Tag Archives: hunting

Free does not mean without a price.

So we got a new dog.  We didn’t pay for her because she was free.  Kind of.  DH was the middle man between his dad and the breeder.  You see, DH and his dad are hunters.  Pheasants are popular in our frying pan.

A few years back, Father-In-Law’s hunting dog passed away.  He’s not done hunting, so he borrows our lab for his trips to the South Dakota corn fields.

Sadly, our geriatric canine made her last trip in November.  So, my ever-generous and not-quite-done-hunting FIL offered to buy our next dog.  Alas, Dear Hubby took him up on it so they may continue the annual hunts. 

But she wasn’t really free.  We’ve bought a kennel, a pillow, chew toys, new socks, peroxide to vomit up the old socks, vet bills, worm medicine and special dog food.  We’ve cleaned carpets, chased her around fences, vacuumed daily and put our home into lock-down mode.  We spend hours taking her potty when she doesn’t have to go and even more time watching her roam the house in case she actually does.  Free, is an illusion.

Especially in the writing world.

Your education is not free.  Whether you earned an MFA or barely eked out your GED, the price of learning to write is time and effort.

There is not short cut.  No magic wand.  No miracle pill.  Rather, getting published is hard work.  

Nothing is free.  Not in life and not in writing. 

What does writing cost you?  Is it worth the price?  Do you have a set cap on how much you’re willing to spend before you hang up the hunting gear?

Me?  It costs sleep, time away from my kids, hours in the car to attend conferences, fewer lazy evenings with DH and less time to housebreak the new pooch. 

You know what I’ve learned?  Guilt is damn expensive.

Dog Tired

Two things make a dog tired.  Hunting and old age.  Our black lab has a chronic case of both.  During pheasant season, she will literally curl up anywhere and cash out for hours of uninterrupted slumber.  As shown by exhibit A. 

Exhibit A: Wonder if my sister got all the hair out???

Like the dog, I could easily crawl into a corner myself and fall asleep at this very moment.  In fact, I’m  typing this from bed and it’s only 7:42pm.  I tell myself I’m being a good mom by getting the boys to bed early, however, the truth is I’m so tired I might fall into a coma before I finish posting and they start snoring. 
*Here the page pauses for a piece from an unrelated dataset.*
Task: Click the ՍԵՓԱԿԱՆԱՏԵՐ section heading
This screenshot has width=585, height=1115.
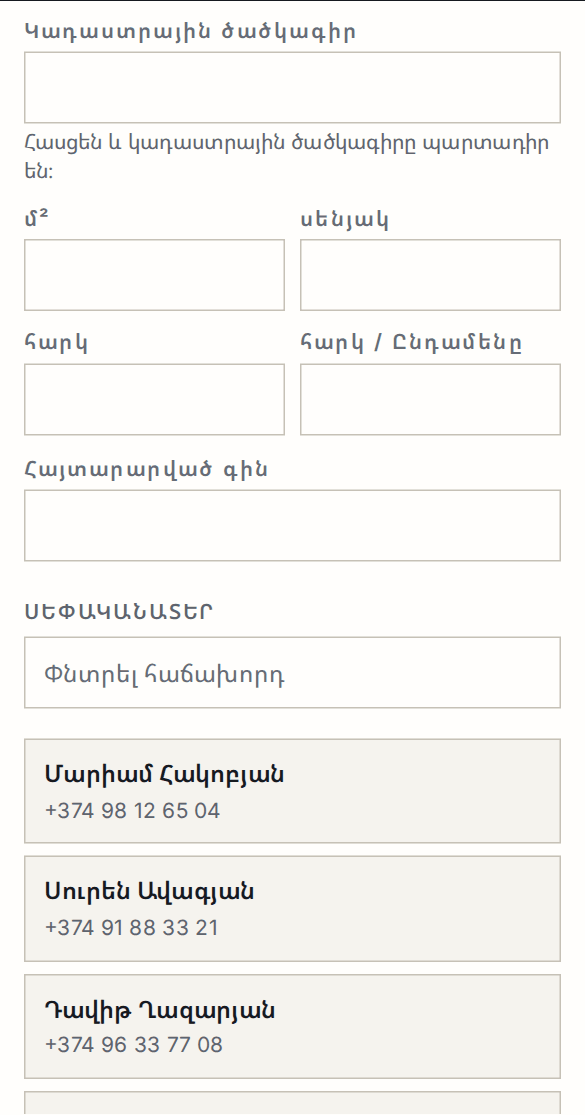Action: point(119,611)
I don’t like being this tired, especially sinceI didn’t go hunting this weekend.  It leaves me to assume my near-comatose state is caused by old age.  While I don’t feel old most days, the combination of yesterday and today aged me 100 years.

Saturday morning dawned bright and early, as I don’t know how to sleep in.  With DH hunting and the kids still snoozing, I spent a quiet morning working on my writing.  In the process of looking for something, I began cleaning out the top of the pantry in the hall, the roll top desk (that has a beautiful roll to hide my habit of piling things) and the dining room side-server thingy. 

All said, that equalled ten drawers of varying sizes, three shelves and a cavernous desk top. 

You may be wondering why I’m sharing this and the answer is, I’m too stupid-tired to care that I’m divulging my biggest super-hero weaknesses.  Clark Kent had kryptonite, Achilles had his heel and I am a procrastinating, closet pig.

Unlike Achilles, I do my best work while racing against a deadline.  Messy closets do not drain my power like kryptonite did for Superman.  Instead, I get a kick out of scrummaging through these paper saturated places.  While sorting the good, the bad and the ugly, I inevitably find treasures that are more delightful the second time around.  So maybe the only weakness here is that these quirks understandably push DH one step closer to the court house and the divorce papers.

But I digress.  So, my house is crazy-messy with piles of keep and throw when DD (in a friend funk) decides not to go to the movies, but rather insists that she and I put up the Christmas tree.  This project really encompasses outside lights, pine boughs on the porch, and replacing every inside decorating item with a festive trinket.  In other words, not a quick project.

The time: 630pm.  By 9:30, DD is cashed out on the couch and I am left to finish decorating the house and cleaning up the aftermath of said holiday endeavor.  I put the last item away, dusted off my hands and called it quits–at 12:45 am.  Sunday morning. 

At this point, I figured a good mom would wait up until her Oldest returned from the movies in a town over the border and through the prairie.  He did at 1:30, and I promptly went to bed.

Four hours later, my internal alarm went off, followed by a text from DH that he would be home in forty five minutes from hunting over the border and waaaaaaaaaaaaaaaaay through the prairie.  He rolled in at 6:30, we rounded up the crew for church, attended a band concert, repacked DH for a business trip, and I collapsed.

I’m dog tired.  But at least I know where my bed is.